Please, in the data that follows, copy exactly the lines from the line with "This screenshot has height=767, width=1568." through the last one, both included. Do not include pictures.

Saved data entries:
►
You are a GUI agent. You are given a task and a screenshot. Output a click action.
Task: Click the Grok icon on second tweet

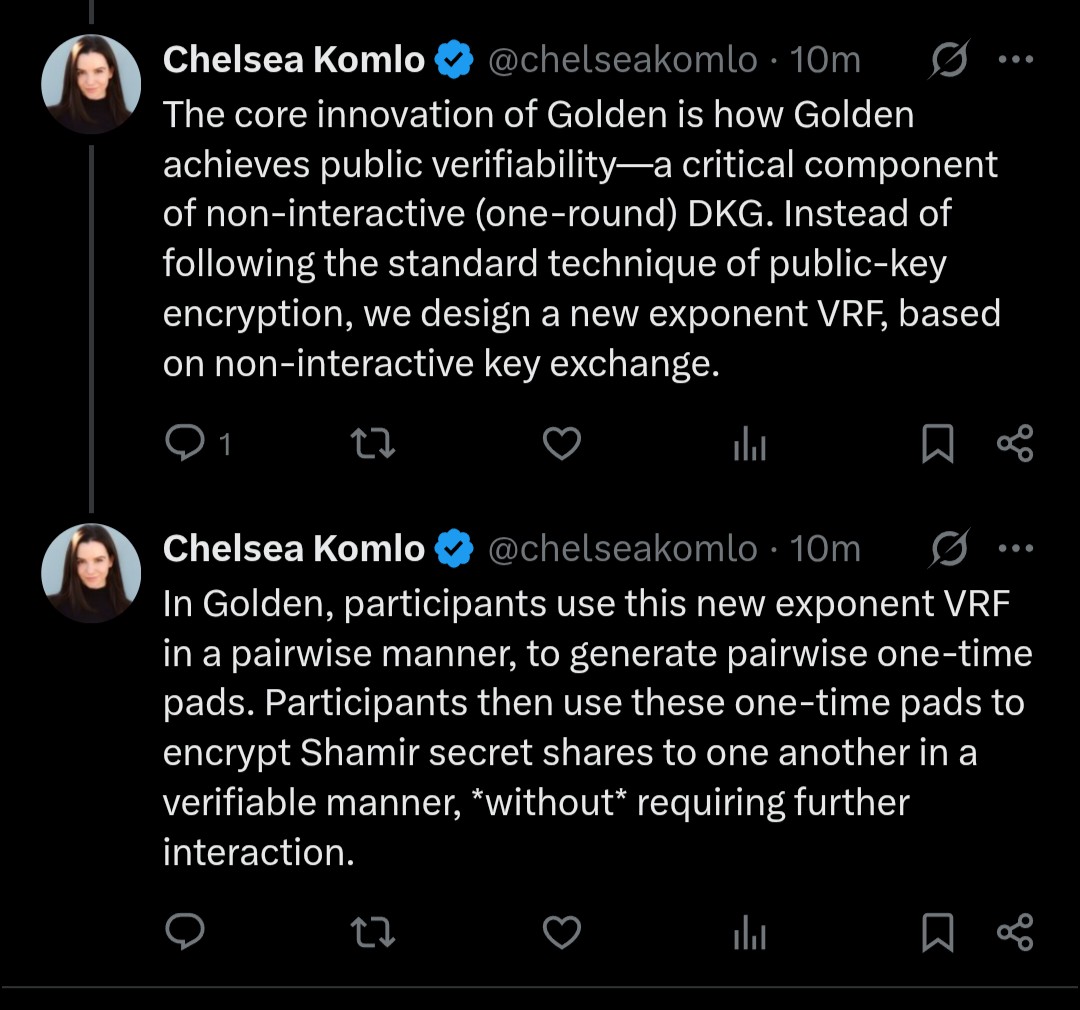pos(949,549)
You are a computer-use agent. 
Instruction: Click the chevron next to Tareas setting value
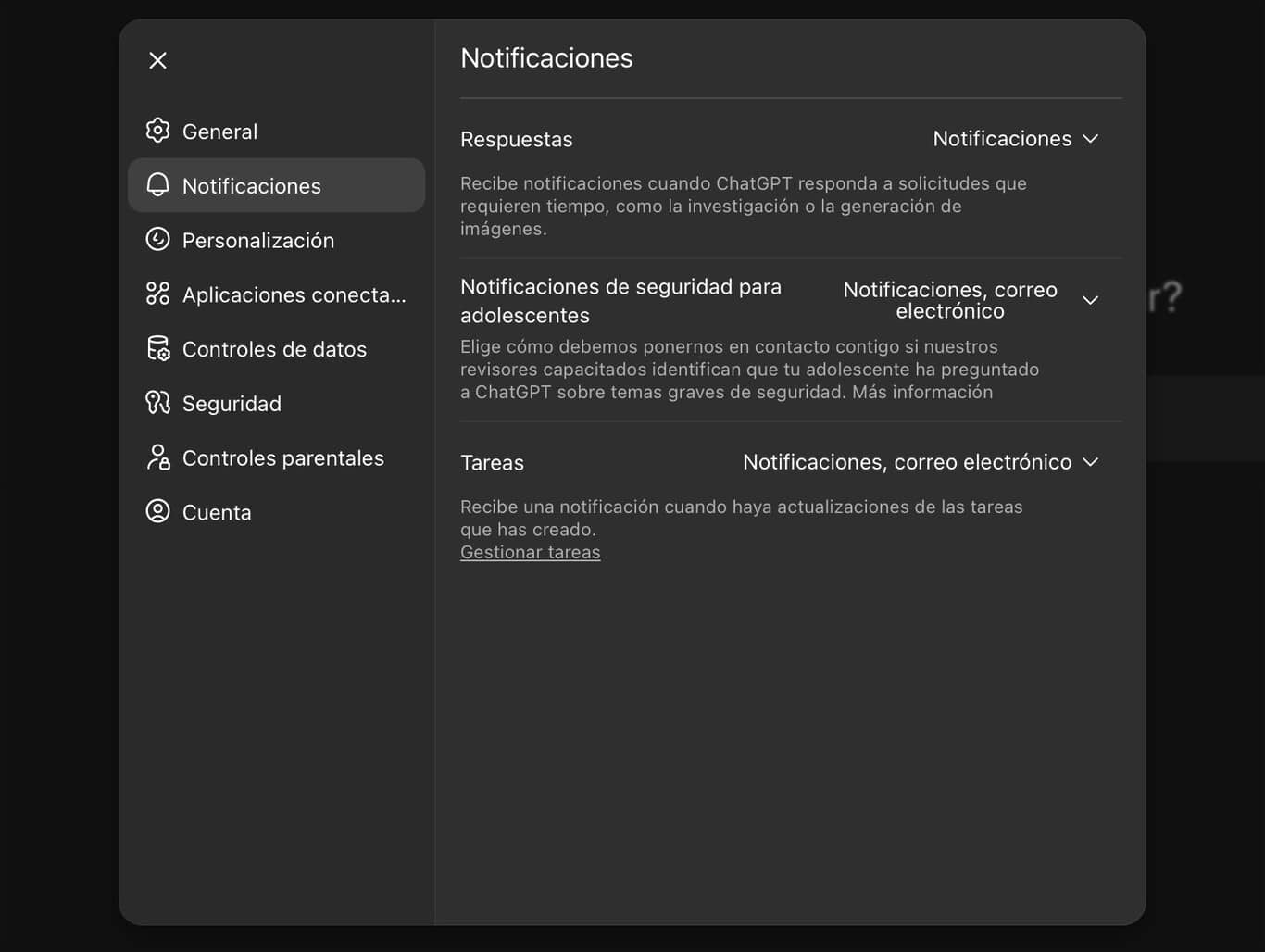click(1090, 462)
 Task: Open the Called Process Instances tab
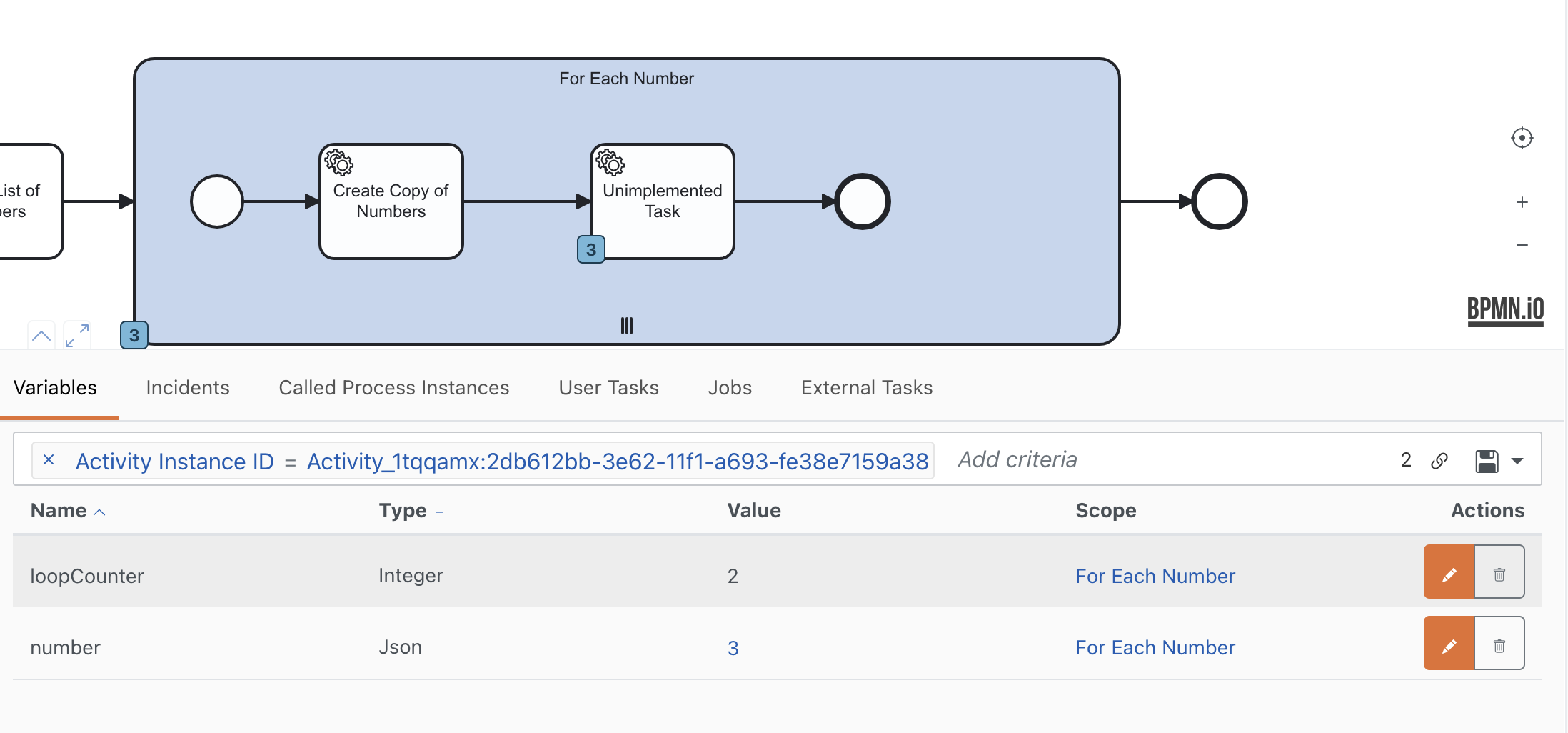[393, 387]
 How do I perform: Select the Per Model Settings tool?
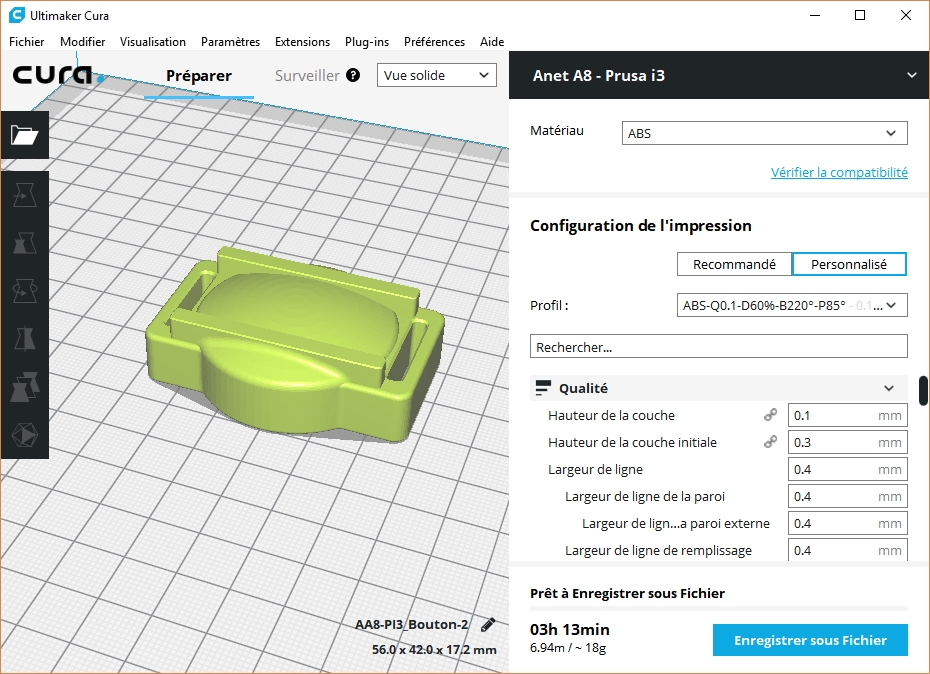(x=24, y=387)
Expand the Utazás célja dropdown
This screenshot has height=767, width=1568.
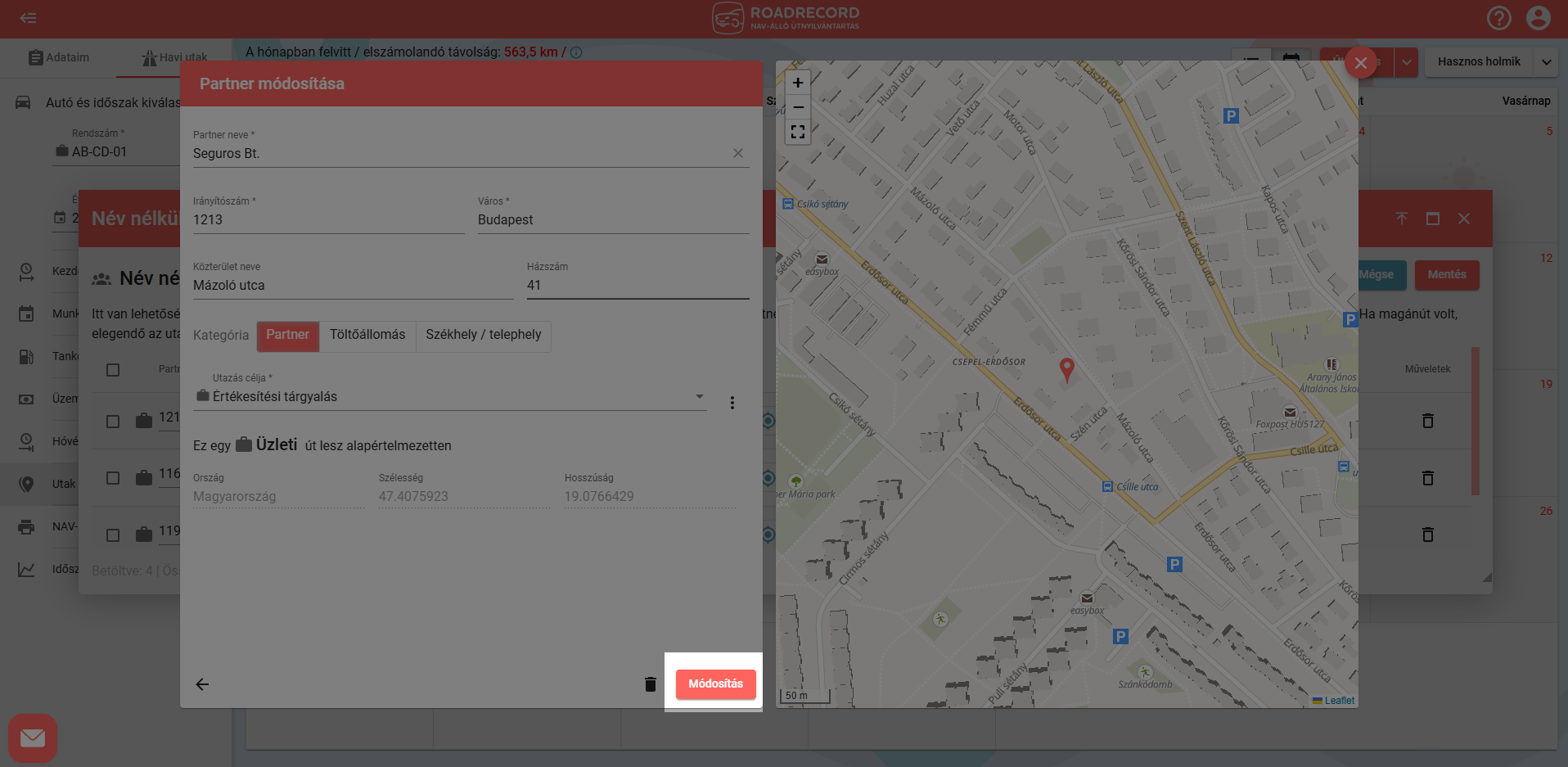pos(699,396)
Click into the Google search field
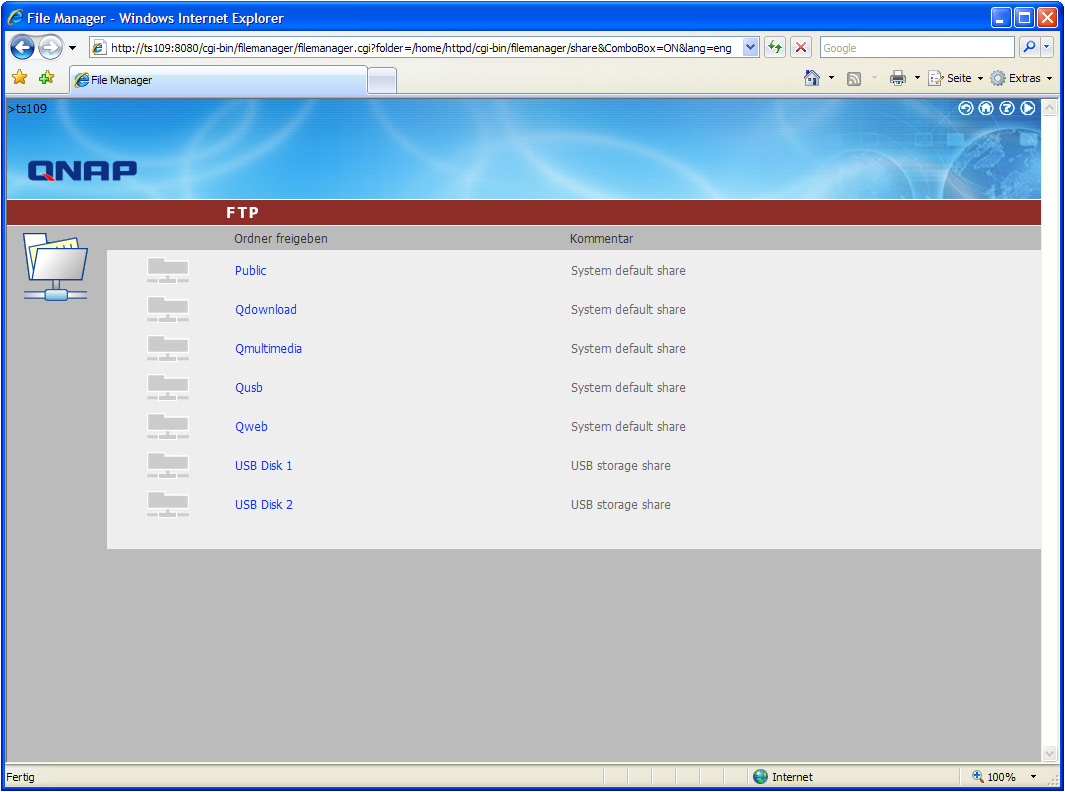The width and height of the screenshot is (1065, 792). pyautogui.click(x=916, y=48)
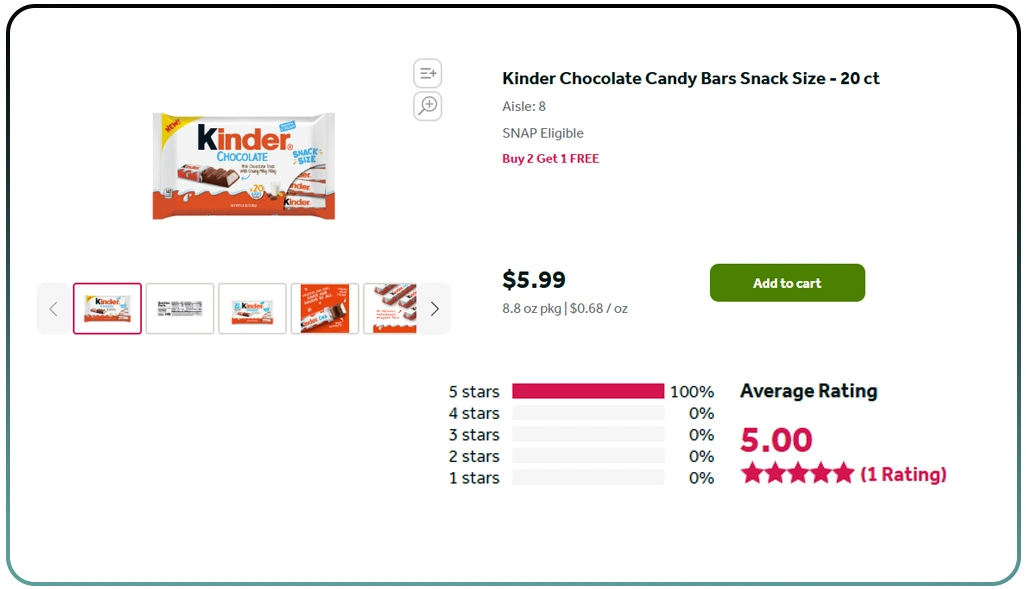Screen dimensions: 1026x589
Task: Click the zoom magnifier icon
Action: click(428, 106)
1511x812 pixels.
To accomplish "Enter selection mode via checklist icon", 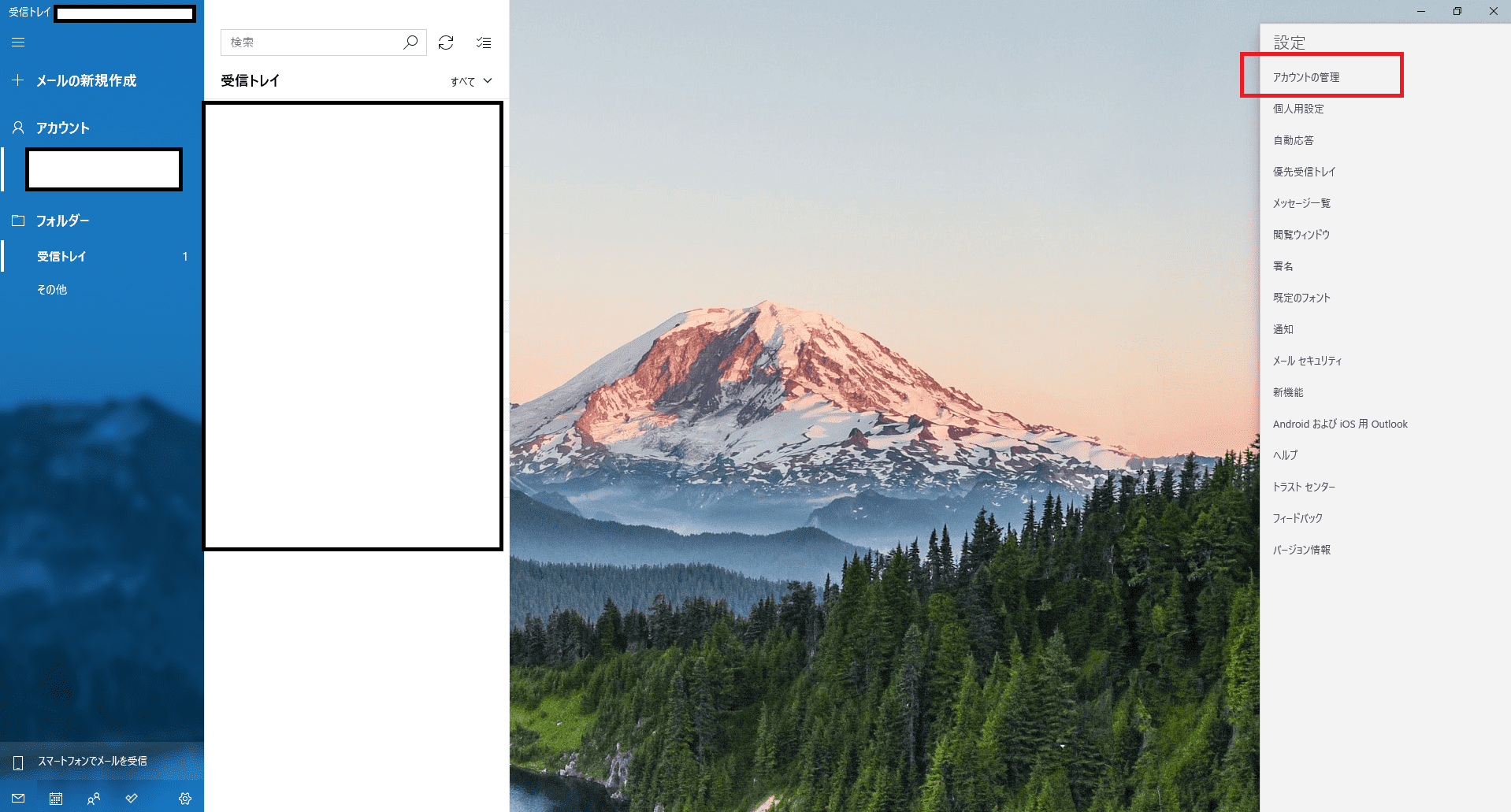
◄
Expected answer:
This screenshot has height=767, width=1568.
pos(699,396)
Click into the Google search field
The width and height of the screenshot is (1065, 792). pyautogui.click(x=916, y=48)
Screen dimensions: 1026x589
Task: Click the zoom magnifier icon
Action: click(428, 106)
1511x812 pixels.
To accomplish "Enter selection mode via checklist icon", 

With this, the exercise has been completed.